Excerpt from ‘Cool Climate Australia’, which first appeared in the Drinks Business, January 2008.
Drs. Amerine and Winkler (1944) defined five regions of California using a temperature index. Using a seven month growing season, they calculated the ‘degree days’ above 10°C (at which temperature vines generally start growing). Mean monthly temperature less 10 (degrees) multiplied by the number of days in the month, and totalled for the seven months.
They came up with five regions, which still form the bedrock of viticultural climatic data. Their system has been variously refined, amended and critiqued, but not abandoned.
Region I is the coolest. Each region can be matched to the mean temperature of the warmest month (MJT) – January or July. From the regions that fit into the model, typical grape varieties can be identified.

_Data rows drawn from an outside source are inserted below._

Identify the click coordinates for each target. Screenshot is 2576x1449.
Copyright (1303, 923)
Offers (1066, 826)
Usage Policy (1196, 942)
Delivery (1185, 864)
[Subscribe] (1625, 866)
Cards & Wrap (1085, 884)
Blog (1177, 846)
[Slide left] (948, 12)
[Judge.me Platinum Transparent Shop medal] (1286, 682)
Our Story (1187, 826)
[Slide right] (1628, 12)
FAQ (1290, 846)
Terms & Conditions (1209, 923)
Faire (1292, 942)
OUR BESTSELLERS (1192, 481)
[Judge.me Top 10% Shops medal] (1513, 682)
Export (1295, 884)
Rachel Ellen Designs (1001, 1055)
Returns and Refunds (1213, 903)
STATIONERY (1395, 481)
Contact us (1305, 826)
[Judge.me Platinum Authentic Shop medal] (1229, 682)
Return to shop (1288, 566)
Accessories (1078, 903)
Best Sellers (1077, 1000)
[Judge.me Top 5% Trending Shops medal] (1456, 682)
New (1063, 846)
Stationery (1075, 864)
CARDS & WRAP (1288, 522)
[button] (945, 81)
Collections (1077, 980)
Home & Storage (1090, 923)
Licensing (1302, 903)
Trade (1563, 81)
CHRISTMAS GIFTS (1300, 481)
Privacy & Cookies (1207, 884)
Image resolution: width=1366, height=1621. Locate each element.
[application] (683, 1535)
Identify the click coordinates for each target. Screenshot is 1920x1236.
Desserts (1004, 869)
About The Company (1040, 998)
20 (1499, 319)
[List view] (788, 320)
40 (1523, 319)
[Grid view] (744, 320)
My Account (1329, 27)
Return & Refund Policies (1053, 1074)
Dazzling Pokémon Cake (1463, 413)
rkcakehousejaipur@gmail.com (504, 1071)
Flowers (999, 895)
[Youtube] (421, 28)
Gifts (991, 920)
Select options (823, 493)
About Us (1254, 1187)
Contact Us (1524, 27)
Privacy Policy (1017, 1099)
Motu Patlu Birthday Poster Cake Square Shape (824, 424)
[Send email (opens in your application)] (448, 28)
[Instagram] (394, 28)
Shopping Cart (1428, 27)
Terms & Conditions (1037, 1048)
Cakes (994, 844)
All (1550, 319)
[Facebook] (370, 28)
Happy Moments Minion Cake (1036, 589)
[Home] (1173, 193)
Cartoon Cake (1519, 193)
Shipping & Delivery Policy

|Region||degree days||MJT °C||grape varieties||wine regions|
|Region I||<1390||<19.8||pinot noir, riesling, chardonnay, gewurztraminer, pinot grigio sauvignon blanc||Chablis, Friuli, Tasmania, Champagne, Marlborough|
|Region II||1391 to 1670||19.9 to 21.3||cabernet sauvignon, chardonnay, merlot, semillon, syrah||Bordeaux, Alsace, Yarra Valley, Frankland River|
|Region III||1671 to 1940||21.4 to 22.8||grenache, barbera, tempranillo, syrah,||Clare Valley, Lower Hunter, Rioja, Piemonte|
|Region IV||1941 to 2220||22.9 to 24.3||carignan, cinsault, mourvedre, tempranillo||McLaren Vale, Upper Hunter, Langhorne Creek, Montpellier|
|Region V||>2220||>24.3||primitivo, nero d’avola, palomino, fiano||Greek Islands, Jerez, Sicily, Sardinia|
Source: paper by Dr. Andrew Pirie – ‘Defining Cool Climate’. Stratford’s Brave New World seminar, London, September 2007
Dr. John Gladstones developed the model for Australia. Drs. Peter Dry and Richard Smart developed a homoclime approach, using a range of climatic measures including radiation, rainfall and relative humidity. Pirie brought in growing-season rainfall and humidity to the blooming algebraic calculation, to account for low vine-moisture stress during growing time.